Exercise> Set down the lines of the records below exactly as they appear, from the line containing "At what (x,y)" through the end of the records, both ends included. Leave the pictures out of your answer.

>> Begin Data to process

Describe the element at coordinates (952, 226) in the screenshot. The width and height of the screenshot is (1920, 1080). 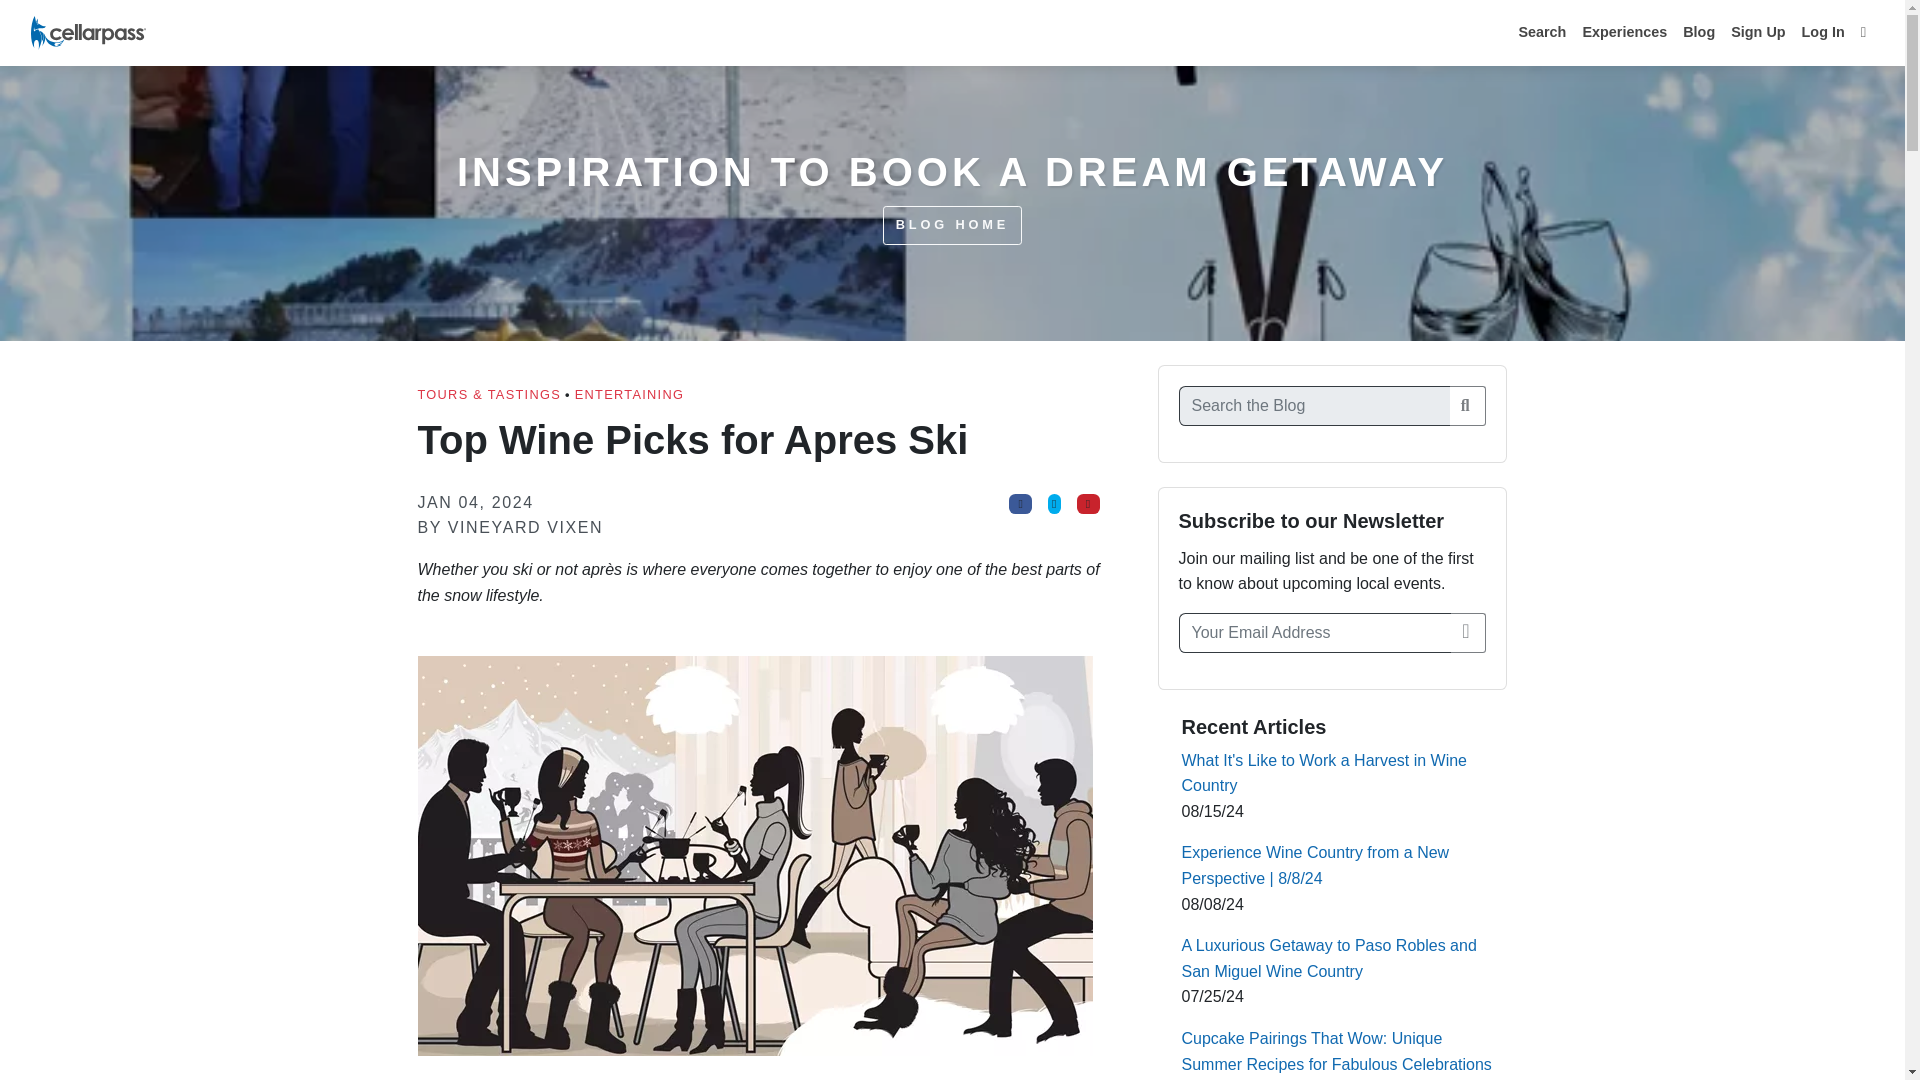
I see `BLOG HOME` at that location.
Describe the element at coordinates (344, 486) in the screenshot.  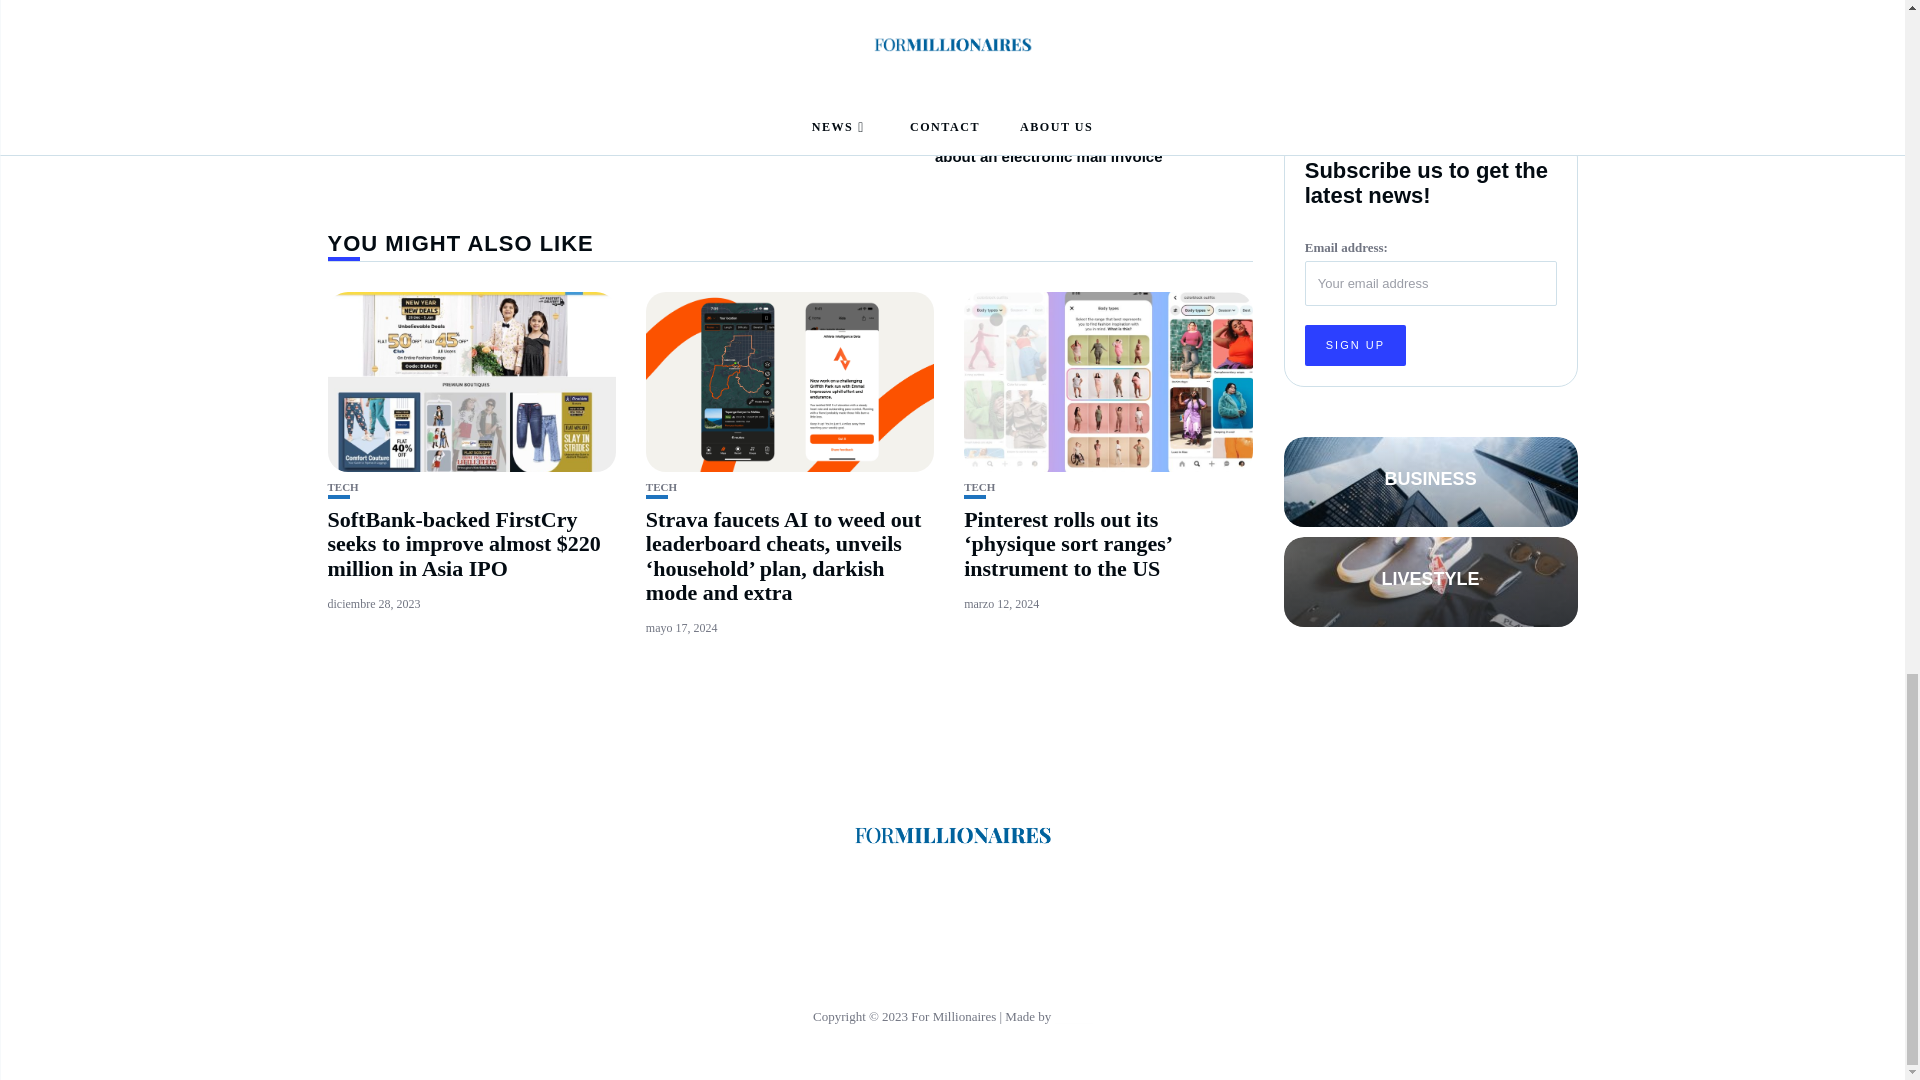
I see `TECH` at that location.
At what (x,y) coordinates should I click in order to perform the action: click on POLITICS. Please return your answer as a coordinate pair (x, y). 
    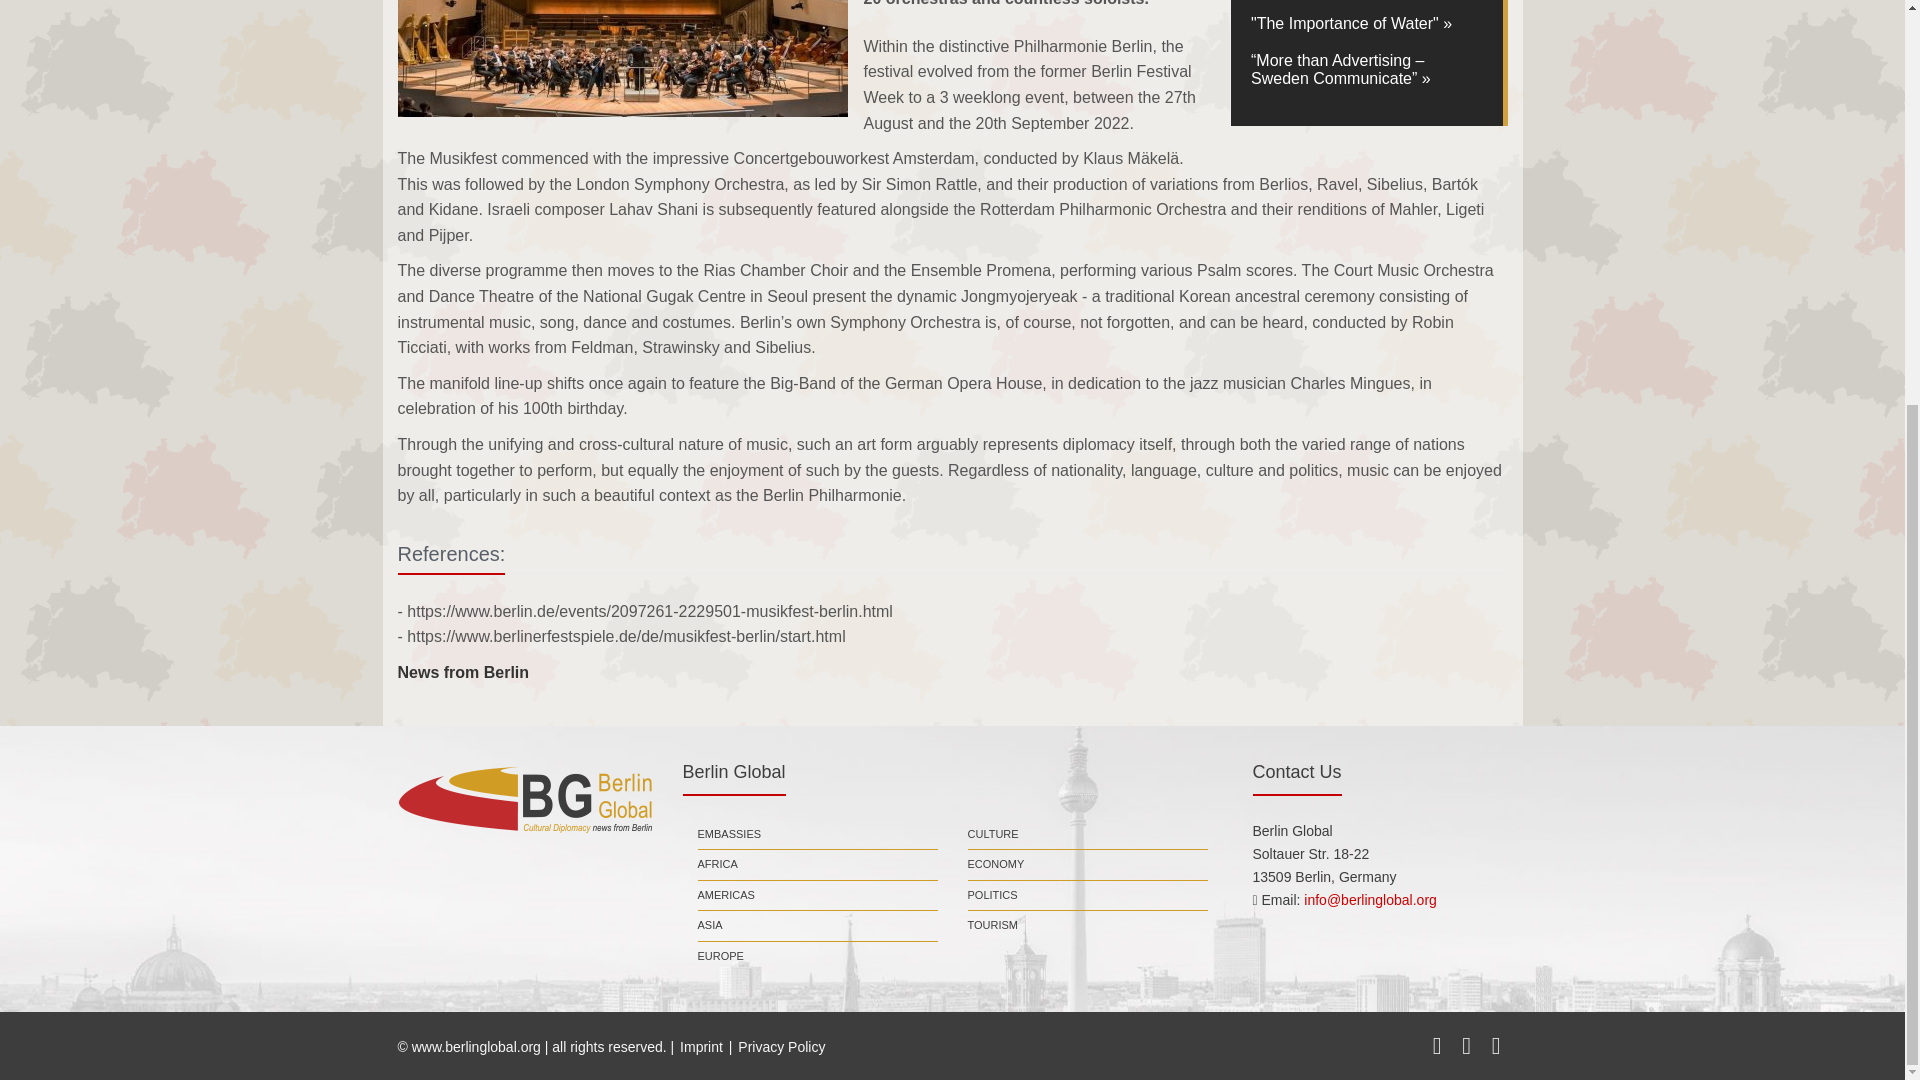
    Looking at the image, I should click on (992, 896).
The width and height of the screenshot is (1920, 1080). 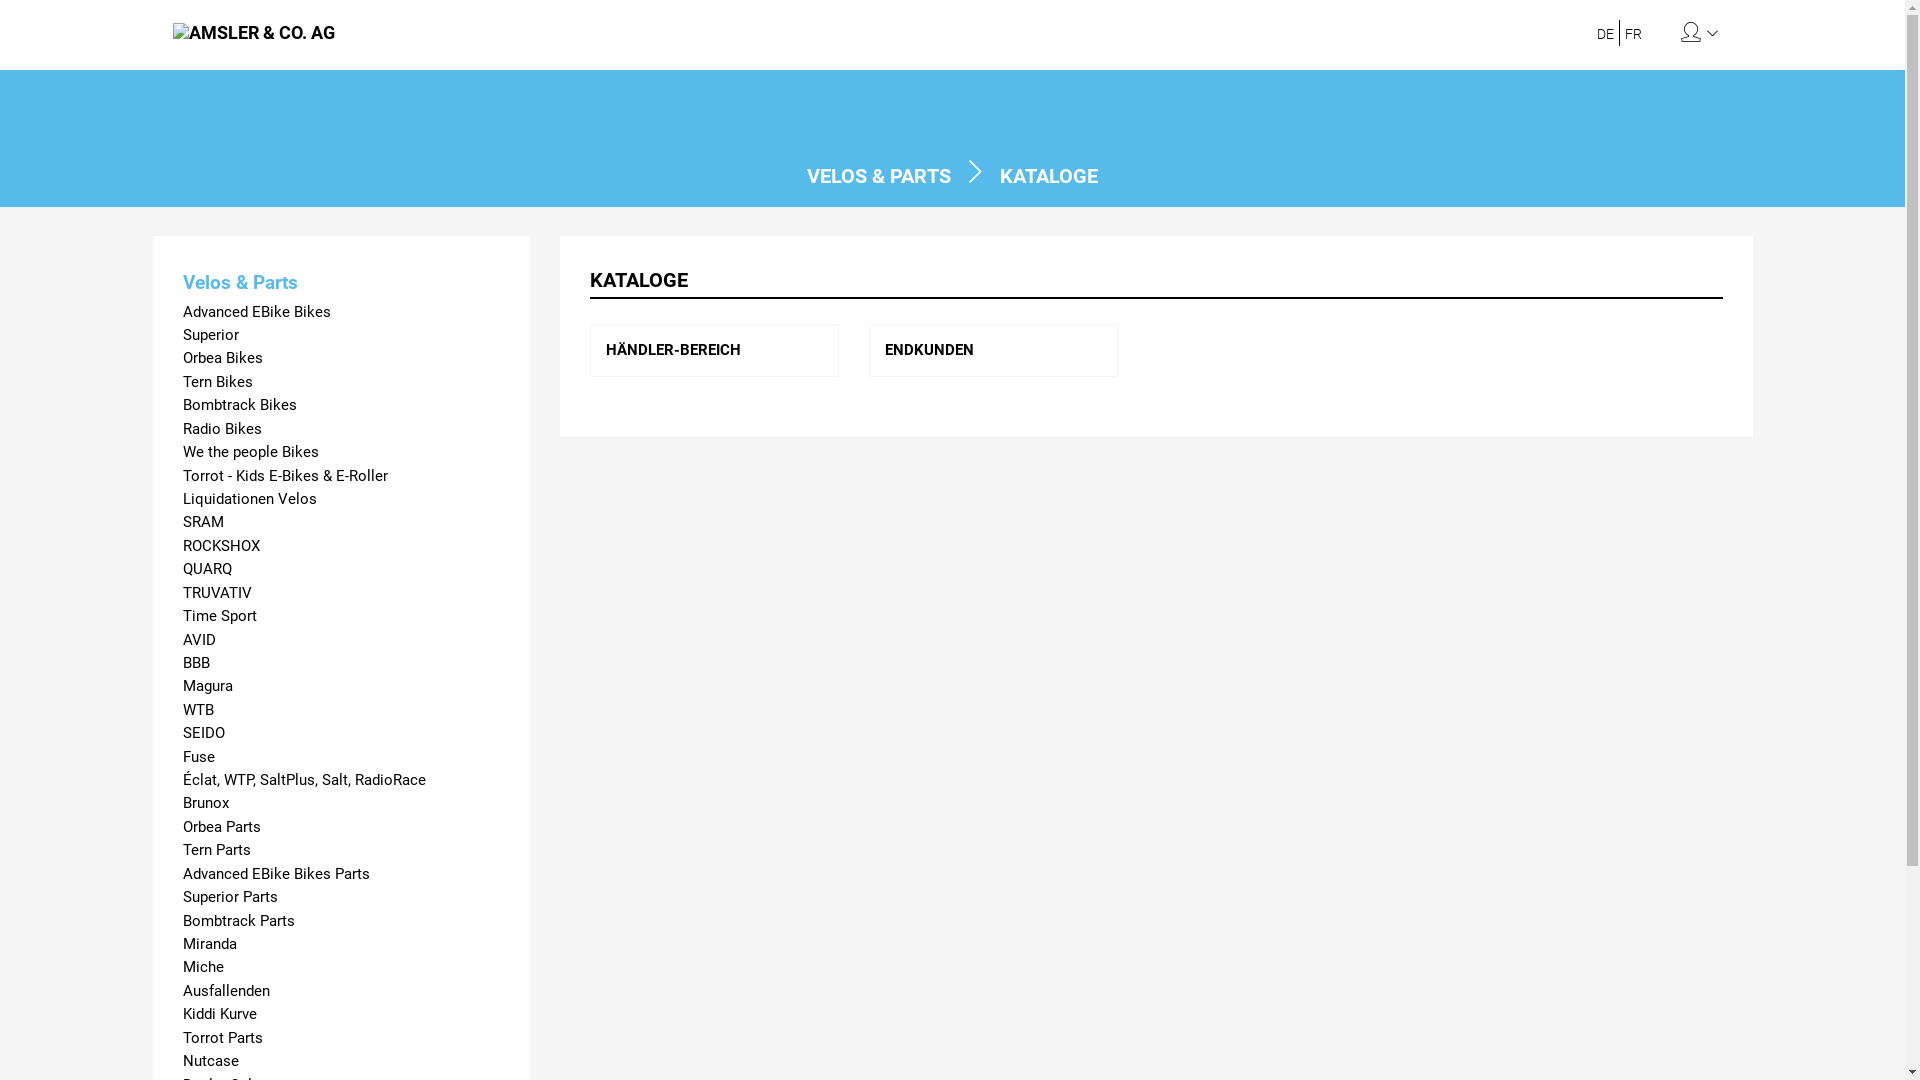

>> End Data to process

Exercise result>
At what (x,y) coordinates should I click in order to perform the action: click on POLITICS. Please return your answer as a coordinate pair (x, y). 
    Looking at the image, I should click on (992, 896).
The width and height of the screenshot is (1920, 1080). 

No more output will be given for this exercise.